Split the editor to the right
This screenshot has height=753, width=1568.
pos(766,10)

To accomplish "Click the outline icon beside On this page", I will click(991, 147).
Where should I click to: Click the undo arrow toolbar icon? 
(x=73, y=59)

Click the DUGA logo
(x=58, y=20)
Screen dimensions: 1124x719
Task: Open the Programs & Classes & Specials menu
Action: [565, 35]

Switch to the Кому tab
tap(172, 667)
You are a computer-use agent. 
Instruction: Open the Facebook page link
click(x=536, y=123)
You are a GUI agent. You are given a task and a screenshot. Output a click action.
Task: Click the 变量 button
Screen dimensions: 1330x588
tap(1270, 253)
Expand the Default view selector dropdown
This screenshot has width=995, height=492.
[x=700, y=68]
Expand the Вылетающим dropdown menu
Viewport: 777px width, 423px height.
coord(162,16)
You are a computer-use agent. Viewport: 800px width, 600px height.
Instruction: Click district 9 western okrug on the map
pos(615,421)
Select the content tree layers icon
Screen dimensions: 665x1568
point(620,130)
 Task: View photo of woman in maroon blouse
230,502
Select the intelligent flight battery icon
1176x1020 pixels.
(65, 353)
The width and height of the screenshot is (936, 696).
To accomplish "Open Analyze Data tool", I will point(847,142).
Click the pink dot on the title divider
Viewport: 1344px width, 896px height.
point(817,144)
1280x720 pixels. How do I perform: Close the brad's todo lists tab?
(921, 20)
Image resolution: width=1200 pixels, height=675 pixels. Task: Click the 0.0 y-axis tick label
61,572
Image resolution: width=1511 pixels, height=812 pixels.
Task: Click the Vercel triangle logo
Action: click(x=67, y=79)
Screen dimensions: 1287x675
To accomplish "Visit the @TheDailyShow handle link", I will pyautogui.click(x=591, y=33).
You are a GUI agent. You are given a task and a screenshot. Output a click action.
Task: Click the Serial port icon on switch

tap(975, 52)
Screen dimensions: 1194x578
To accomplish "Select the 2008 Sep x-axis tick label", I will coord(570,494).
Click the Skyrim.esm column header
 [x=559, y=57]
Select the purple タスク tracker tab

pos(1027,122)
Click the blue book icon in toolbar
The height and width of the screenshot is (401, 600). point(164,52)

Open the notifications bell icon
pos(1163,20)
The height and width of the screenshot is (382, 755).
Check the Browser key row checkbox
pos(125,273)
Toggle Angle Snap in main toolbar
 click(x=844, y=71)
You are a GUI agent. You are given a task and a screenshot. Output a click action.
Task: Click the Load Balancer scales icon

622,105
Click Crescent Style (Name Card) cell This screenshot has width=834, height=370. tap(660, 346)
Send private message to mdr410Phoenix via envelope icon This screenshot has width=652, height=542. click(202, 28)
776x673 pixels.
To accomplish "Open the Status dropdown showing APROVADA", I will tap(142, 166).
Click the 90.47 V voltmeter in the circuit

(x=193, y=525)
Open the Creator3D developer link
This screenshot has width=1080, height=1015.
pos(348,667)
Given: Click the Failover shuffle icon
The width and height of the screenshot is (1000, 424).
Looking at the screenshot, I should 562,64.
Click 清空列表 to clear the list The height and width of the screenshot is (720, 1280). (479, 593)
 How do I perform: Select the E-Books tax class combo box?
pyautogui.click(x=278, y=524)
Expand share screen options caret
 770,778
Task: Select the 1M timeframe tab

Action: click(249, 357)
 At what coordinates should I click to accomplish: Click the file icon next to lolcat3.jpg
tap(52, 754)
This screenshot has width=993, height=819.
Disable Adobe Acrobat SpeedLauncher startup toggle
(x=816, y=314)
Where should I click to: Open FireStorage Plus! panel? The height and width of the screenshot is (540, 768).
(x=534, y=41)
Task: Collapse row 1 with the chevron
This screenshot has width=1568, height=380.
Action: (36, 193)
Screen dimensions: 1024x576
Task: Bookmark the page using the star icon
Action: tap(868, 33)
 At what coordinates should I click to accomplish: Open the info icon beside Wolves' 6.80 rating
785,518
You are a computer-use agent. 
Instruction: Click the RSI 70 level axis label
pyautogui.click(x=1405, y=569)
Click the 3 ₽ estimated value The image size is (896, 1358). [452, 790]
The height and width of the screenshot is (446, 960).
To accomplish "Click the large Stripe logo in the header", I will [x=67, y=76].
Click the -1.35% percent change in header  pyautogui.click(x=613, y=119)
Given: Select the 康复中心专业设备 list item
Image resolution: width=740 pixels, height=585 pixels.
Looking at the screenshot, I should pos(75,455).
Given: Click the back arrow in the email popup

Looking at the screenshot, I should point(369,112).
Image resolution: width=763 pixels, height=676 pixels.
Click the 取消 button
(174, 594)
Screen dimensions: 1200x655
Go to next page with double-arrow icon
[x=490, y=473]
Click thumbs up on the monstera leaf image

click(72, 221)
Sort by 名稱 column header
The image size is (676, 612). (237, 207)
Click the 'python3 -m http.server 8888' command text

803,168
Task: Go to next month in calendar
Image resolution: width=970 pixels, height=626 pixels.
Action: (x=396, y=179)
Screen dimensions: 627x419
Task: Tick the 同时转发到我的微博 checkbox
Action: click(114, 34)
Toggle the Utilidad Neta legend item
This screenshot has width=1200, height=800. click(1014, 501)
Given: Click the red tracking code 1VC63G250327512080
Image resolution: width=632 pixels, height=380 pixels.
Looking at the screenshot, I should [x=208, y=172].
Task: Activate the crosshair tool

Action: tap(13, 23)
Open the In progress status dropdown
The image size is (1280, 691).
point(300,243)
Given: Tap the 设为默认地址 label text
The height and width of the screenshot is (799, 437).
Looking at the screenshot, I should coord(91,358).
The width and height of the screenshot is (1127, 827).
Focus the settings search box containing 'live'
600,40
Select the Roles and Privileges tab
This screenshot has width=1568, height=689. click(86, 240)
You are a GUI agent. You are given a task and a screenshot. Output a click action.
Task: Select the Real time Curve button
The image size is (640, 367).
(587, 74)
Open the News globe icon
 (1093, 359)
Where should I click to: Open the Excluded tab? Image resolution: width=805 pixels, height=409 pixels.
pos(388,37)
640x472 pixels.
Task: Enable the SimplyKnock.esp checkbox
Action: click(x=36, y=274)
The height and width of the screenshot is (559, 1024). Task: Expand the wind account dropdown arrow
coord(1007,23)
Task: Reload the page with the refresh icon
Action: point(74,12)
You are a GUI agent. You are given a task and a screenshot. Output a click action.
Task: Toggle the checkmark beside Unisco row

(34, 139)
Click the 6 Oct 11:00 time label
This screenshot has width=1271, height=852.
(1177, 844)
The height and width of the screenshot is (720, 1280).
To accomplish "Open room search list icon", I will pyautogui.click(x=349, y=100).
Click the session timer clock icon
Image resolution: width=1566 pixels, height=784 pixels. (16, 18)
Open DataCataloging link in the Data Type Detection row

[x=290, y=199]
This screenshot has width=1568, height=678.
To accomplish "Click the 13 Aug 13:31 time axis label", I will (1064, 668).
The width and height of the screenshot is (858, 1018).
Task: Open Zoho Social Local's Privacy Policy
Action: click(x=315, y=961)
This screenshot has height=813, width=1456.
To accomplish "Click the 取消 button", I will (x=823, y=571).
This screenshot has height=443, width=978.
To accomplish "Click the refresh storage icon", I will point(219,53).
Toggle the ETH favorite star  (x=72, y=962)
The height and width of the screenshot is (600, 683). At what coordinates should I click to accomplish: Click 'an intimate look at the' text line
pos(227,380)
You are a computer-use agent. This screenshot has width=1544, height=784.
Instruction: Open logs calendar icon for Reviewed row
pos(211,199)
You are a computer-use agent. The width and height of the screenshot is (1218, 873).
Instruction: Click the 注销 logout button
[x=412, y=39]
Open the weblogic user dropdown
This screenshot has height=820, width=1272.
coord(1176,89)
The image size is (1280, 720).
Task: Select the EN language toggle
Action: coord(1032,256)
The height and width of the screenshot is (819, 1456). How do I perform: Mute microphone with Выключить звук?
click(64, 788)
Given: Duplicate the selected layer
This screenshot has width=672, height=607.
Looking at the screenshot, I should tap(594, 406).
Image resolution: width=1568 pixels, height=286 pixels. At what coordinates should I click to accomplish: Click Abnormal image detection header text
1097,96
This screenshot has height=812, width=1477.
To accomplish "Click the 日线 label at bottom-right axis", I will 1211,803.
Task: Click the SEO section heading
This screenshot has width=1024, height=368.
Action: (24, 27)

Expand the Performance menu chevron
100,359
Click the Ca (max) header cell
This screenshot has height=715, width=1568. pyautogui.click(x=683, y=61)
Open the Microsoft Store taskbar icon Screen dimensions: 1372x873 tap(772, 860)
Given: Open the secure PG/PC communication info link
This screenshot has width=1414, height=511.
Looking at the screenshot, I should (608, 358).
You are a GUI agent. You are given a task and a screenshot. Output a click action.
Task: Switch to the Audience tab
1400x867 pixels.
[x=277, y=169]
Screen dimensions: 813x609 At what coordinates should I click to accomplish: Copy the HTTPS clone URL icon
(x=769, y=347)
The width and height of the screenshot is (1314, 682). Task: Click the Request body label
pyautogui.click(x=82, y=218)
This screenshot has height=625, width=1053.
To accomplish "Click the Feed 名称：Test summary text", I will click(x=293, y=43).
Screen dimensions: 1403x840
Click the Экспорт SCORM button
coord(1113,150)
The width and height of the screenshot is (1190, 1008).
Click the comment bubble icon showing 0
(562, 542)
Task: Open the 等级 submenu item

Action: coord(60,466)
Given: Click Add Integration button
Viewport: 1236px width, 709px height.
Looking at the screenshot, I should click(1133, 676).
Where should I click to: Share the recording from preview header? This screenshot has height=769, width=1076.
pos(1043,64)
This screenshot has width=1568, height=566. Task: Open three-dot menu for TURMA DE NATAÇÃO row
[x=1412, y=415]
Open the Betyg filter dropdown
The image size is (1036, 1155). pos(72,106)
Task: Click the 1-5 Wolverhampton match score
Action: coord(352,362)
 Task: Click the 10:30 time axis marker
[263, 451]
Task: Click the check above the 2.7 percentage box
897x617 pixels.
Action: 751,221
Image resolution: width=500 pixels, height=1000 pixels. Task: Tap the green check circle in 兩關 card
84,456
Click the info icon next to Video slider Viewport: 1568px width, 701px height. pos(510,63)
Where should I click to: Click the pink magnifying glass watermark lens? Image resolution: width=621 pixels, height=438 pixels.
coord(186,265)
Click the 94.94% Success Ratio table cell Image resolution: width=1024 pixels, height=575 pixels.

Assignment — Filter the records, keeping only lines that contain "computer", and show those lines.

Task solution —
You are a computer-use agent. 
You are a computer-use agent. Viewport: 800px width, 600px height.
You are a computer-use agent. 
You are a computer-use agent. This screenshot has width=1544, height=784.
You are a computer-use agent. The width and height of the screenshot is (1218, 873).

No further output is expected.